ÒHow Fishes Swim:  Experimental Hydrodynamics

and the Function of Flexible Propulsors Ó

 

Abstract:

There are 25,000 species of fishes, and a key feature of this evolutionary diversity is a great variety of propulsive systems used by fishes for maneuvering in the aquatic environment.  Fishes have numerous control surfaces (fins) which act to transfer momentum to the surrounding fluid.  Fishes are unstable and use several control surfaces simultaneously for propulsion and to maintain body position.
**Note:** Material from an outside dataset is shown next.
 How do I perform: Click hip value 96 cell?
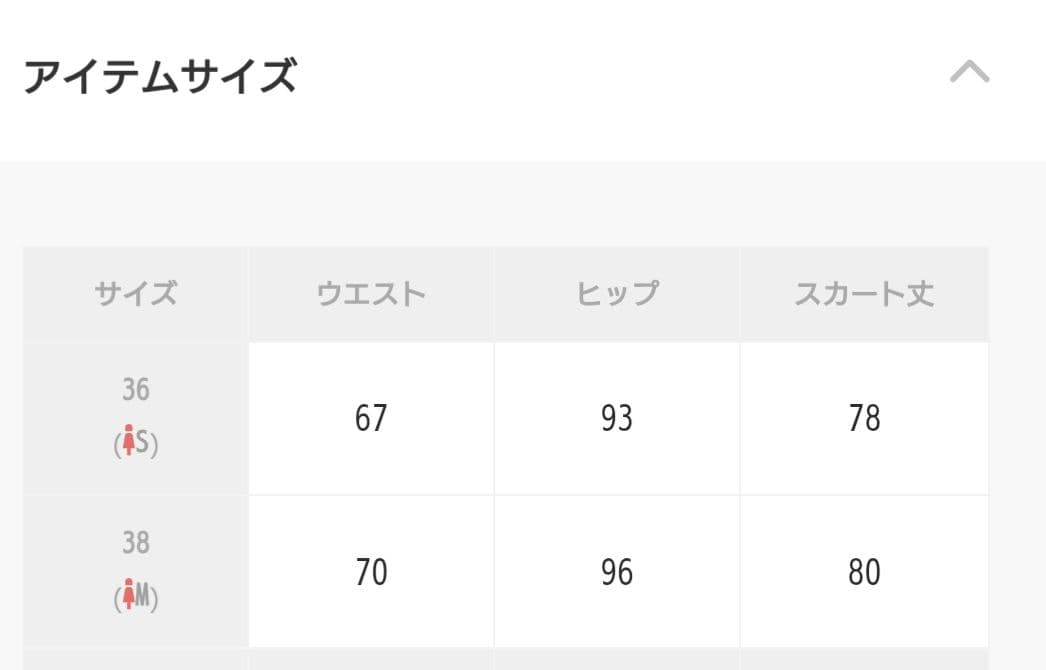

Fish fins are flexible surfaces consisting of a thin membrane supported by numerous individual stiffening elements.

 

In this presentation I will discuss the results of recent experimental kinematic and hydrodynamic studies of fish fin function, and illustrate how fishes swim by transferring momentum to the surrounding fluid.  Recent high-resolution video analyses of fish fin movements during locomotion show that fins undergo much greater deformations than previously suspected, and that fishes may actively adjust fin surface stiffness to modulate locomotor force.  Fish fin motion results in the formation of vortex rings of various conformations, and quantification of vortex rings shed into the wake by freely-swimming fishes has proven to be useful for understanding the mechanisms of propulsion. 

 

I will also provide several examples of research from my laboratory on novel methods of aquatic locomotion: basilisk lizards that run on the surface of the water, and a specialized locomotor mode used by fishes to save energy when swimming in a Karman vortex street.